»»
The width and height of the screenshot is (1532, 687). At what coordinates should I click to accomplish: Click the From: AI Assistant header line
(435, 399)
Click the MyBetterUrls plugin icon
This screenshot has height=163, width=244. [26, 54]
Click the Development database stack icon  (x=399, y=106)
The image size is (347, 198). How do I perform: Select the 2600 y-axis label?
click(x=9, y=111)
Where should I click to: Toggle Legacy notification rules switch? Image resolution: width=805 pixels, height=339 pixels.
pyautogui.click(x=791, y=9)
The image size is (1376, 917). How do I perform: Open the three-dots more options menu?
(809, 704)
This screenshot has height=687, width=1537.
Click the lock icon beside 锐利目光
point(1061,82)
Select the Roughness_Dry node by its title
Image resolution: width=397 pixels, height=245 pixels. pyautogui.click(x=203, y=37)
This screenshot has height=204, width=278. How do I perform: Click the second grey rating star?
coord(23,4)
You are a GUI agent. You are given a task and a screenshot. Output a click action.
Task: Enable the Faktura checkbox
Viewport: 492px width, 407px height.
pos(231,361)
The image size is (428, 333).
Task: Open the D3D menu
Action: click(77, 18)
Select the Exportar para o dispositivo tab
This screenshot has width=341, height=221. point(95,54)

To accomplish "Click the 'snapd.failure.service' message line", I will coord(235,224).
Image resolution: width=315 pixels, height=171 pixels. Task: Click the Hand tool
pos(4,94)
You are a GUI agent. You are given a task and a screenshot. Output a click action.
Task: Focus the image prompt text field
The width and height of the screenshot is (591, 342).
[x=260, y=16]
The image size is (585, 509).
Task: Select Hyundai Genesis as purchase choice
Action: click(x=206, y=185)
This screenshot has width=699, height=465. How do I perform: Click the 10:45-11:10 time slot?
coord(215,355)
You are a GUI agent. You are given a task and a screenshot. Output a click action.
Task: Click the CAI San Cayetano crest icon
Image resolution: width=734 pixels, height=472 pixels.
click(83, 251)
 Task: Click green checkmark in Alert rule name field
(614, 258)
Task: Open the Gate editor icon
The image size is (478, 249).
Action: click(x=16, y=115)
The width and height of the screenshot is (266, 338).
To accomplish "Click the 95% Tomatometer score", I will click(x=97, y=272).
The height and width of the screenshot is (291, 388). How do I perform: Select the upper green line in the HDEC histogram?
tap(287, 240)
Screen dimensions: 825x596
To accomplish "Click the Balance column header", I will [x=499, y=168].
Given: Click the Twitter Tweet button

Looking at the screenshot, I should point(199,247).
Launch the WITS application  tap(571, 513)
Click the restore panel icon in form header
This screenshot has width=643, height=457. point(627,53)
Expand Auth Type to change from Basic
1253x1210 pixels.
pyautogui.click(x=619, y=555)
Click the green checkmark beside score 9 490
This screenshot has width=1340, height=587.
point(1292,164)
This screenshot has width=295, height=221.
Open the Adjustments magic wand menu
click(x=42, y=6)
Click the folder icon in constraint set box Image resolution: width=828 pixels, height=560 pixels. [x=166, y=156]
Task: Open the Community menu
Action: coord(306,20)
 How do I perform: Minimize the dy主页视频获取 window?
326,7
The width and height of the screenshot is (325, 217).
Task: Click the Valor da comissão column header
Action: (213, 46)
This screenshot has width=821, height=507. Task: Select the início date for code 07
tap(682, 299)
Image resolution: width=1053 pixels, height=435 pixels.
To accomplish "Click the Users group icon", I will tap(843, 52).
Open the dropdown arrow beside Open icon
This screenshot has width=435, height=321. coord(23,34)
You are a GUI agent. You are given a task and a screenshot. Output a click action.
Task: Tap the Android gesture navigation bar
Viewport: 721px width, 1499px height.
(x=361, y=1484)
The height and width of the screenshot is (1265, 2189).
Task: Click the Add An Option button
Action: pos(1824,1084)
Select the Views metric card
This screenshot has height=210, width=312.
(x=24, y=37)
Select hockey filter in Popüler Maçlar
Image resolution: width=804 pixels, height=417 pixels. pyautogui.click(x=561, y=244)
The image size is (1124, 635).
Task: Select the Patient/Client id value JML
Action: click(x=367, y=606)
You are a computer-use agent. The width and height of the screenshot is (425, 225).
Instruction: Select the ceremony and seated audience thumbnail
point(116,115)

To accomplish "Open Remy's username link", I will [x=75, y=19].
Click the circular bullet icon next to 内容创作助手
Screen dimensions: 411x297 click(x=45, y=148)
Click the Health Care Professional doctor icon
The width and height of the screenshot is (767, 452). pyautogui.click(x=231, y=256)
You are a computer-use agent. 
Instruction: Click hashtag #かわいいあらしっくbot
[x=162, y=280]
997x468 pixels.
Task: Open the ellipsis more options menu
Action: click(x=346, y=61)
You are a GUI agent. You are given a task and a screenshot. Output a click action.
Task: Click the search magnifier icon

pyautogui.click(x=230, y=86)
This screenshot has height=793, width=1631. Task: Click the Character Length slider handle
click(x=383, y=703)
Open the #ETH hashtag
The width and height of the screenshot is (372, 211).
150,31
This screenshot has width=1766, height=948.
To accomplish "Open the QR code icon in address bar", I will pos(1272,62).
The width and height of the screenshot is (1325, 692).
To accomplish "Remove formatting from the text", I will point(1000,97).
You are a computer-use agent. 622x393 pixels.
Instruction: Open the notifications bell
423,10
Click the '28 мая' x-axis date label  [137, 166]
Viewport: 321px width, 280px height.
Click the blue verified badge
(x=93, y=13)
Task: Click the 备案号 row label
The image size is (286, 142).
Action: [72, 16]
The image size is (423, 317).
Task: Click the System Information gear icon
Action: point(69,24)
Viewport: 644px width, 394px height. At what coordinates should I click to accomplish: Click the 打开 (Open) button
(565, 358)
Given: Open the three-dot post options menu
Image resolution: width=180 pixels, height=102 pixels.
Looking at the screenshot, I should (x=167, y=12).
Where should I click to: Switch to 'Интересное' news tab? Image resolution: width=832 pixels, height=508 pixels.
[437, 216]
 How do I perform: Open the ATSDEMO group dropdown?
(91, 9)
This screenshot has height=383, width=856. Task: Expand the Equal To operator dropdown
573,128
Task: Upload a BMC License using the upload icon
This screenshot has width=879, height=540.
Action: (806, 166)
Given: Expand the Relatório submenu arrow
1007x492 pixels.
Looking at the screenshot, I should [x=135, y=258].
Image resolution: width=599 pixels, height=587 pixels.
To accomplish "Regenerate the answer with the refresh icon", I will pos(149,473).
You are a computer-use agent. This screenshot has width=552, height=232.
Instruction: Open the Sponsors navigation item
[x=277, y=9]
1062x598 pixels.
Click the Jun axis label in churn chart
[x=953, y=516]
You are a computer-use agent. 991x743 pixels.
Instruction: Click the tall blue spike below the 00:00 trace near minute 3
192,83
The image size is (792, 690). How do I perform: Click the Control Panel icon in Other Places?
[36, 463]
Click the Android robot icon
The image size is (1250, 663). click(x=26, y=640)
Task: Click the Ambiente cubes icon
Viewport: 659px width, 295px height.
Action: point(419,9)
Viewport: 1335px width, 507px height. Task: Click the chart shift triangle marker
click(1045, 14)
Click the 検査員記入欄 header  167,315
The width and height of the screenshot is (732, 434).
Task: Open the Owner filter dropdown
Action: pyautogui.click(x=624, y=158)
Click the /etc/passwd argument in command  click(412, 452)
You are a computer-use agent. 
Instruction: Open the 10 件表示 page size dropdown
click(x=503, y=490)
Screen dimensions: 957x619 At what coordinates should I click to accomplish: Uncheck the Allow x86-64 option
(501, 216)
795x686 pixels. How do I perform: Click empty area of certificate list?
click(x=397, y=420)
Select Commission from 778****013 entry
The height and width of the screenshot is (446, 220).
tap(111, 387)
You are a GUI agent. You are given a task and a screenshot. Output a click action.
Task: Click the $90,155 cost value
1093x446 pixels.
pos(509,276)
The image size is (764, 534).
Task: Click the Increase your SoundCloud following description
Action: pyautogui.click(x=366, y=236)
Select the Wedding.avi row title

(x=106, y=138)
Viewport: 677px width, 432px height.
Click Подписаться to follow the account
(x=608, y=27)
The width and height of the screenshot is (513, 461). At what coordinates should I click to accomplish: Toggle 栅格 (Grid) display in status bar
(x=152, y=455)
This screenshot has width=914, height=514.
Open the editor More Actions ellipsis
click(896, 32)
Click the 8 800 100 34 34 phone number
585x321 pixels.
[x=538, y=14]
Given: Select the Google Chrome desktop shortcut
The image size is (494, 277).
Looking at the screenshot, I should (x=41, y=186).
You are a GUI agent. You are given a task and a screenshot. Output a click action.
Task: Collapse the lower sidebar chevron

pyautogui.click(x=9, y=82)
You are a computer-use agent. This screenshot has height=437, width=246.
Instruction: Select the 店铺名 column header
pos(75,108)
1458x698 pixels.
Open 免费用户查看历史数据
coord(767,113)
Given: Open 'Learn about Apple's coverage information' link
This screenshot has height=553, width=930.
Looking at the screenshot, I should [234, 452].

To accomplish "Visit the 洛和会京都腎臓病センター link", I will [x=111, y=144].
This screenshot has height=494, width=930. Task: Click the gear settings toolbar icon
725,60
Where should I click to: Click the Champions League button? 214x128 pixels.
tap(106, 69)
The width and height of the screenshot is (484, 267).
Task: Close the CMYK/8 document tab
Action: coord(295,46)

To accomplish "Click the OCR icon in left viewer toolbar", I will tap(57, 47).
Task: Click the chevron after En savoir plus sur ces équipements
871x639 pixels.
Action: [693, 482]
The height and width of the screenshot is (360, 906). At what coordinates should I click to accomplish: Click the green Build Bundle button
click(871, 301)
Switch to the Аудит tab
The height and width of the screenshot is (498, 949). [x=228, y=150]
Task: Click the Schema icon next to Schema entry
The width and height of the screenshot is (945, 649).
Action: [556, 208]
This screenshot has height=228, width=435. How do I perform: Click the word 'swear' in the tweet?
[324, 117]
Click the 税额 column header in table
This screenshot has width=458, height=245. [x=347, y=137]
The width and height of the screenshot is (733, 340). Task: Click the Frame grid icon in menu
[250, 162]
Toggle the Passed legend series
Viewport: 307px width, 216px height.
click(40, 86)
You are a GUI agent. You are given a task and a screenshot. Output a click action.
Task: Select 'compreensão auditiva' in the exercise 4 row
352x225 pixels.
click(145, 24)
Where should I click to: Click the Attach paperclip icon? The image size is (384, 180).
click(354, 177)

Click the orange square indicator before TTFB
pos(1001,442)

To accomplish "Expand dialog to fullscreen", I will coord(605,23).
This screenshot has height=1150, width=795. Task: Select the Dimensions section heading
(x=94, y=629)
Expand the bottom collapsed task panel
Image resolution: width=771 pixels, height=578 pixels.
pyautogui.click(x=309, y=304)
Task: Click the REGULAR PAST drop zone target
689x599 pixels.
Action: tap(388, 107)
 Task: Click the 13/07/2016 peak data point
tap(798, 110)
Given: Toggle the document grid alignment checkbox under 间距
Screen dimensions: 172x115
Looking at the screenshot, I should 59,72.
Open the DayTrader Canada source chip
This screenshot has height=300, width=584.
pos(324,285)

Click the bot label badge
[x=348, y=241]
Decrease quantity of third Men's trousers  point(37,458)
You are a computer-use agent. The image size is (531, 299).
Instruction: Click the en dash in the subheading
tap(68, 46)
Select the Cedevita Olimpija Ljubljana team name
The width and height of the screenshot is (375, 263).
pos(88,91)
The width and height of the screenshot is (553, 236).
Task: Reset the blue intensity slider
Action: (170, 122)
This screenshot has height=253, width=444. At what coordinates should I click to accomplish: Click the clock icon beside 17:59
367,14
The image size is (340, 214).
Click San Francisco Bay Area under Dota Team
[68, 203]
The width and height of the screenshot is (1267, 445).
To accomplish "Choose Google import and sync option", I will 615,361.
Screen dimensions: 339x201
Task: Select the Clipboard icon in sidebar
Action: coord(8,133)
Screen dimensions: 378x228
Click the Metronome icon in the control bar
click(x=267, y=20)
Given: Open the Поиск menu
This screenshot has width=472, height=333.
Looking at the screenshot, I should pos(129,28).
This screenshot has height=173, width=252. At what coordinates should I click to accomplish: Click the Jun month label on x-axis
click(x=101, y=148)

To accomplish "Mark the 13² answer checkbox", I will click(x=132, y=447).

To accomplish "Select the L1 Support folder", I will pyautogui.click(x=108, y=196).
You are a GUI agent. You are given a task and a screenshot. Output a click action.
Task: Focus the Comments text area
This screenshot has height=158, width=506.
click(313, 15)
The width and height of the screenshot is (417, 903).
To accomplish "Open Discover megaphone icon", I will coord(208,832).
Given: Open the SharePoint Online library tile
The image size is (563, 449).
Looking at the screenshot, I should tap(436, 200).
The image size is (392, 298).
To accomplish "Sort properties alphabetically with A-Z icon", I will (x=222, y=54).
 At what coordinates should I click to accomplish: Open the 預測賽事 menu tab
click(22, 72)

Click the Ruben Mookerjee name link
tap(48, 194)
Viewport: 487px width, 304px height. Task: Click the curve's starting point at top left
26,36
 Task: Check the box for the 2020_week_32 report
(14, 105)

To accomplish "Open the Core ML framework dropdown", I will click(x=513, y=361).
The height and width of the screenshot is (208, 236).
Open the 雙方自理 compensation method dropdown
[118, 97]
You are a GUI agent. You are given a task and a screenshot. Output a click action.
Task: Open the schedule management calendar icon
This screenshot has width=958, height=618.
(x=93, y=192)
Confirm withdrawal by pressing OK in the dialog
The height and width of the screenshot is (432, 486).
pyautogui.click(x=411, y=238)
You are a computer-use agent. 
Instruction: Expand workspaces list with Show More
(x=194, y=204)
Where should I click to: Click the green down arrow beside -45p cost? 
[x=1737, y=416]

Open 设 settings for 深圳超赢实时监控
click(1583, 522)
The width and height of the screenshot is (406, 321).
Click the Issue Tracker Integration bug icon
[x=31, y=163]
««
Copy out every line of the data in which the word "text" is found.

Task: Focus the image prompt text field
To accomplish "Remove formatting from the text", I will point(1000,97).
Task: Focus the Comments text area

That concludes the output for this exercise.